Position data for words and items:
• • •

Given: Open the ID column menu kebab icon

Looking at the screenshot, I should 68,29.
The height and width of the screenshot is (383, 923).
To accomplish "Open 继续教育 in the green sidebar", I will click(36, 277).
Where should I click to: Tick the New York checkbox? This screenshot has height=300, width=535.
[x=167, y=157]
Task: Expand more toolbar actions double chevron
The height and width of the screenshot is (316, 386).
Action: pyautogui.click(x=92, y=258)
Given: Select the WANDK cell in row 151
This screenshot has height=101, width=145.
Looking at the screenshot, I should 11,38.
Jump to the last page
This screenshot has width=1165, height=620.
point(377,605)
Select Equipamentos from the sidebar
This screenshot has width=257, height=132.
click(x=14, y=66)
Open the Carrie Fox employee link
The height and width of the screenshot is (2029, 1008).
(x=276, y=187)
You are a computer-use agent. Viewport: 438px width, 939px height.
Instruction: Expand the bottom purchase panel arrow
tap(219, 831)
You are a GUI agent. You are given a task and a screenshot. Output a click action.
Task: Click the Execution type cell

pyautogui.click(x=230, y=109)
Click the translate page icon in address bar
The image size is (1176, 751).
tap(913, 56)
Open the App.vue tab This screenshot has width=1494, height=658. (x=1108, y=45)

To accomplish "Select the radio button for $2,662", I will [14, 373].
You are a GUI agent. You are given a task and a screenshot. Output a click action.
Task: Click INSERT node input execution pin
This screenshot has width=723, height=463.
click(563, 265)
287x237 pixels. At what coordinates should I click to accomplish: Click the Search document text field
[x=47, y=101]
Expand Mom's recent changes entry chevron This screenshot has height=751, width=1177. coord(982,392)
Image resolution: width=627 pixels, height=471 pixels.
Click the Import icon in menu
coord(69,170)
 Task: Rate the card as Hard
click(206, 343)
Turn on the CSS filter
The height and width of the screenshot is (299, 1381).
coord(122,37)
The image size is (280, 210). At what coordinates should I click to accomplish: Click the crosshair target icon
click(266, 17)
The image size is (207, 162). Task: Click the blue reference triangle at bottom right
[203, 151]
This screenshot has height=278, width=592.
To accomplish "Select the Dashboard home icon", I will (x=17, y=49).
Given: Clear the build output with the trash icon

• • •

What is needed » Copy all of the material above line for line, with no changes.

Full response »
Given: Open the ID column menu kebab icon

Looking at the screenshot, I should 68,29.
The height and width of the screenshot is (383, 923).
To accomplish "Open 继续教育 in the green sidebar", I will click(36, 277).
Where should I click to: Tick the New York checkbox? This screenshot has height=300, width=535.
[x=167, y=157]
Task: Expand more toolbar actions double chevron
The height and width of the screenshot is (316, 386).
Action: pyautogui.click(x=92, y=258)
Given: Select the WANDK cell in row 151
This screenshot has height=101, width=145.
Looking at the screenshot, I should 11,38.
Jump to the last page
This screenshot has width=1165, height=620.
point(377,605)
Select Equipamentos from the sidebar
This screenshot has width=257, height=132.
click(x=14, y=66)
Open the Carrie Fox employee link
The height and width of the screenshot is (2029, 1008).
(x=276, y=187)
You are a computer-use agent. Viewport: 438px width, 939px height.
Instruction: Expand the bottom purchase panel arrow
tap(219, 831)
You are a GUI agent. You are given a task and a screenshot. Output a click action.
Task: Click the Execution type cell

pyautogui.click(x=230, y=109)
Click the translate page icon in address bar
The image size is (1176, 751).
tap(913, 56)
Open the App.vue tab This screenshot has width=1494, height=658. (x=1108, y=45)

To accomplish "Select the radio button for $2,662", I will [14, 373].
You are a GUI agent. You are given a task and a screenshot. Output a click action.
Task: Click INSERT node input execution pin
This screenshot has width=723, height=463.
click(563, 265)
287x237 pixels. At what coordinates should I click to accomplish: Click the Search document text field
[x=47, y=101]
Expand Mom's recent changes entry chevron This screenshot has height=751, width=1177. coord(982,392)
Image resolution: width=627 pixels, height=471 pixels.
Click the Import icon in menu
coord(69,170)
 Task: Rate the card as Hard
click(206, 343)
Turn on the CSS filter
The height and width of the screenshot is (299, 1381).
coord(122,37)
The image size is (280, 210). At what coordinates should I click to accomplish: Click the crosshair target icon
click(266, 17)
The image size is (207, 162). Task: Click the blue reference triangle at bottom right
[203, 151]
This screenshot has height=278, width=592.
To accomplish "Select the Dashboard home icon", I will (x=17, y=49).
Given: Clear the build output with the trash icon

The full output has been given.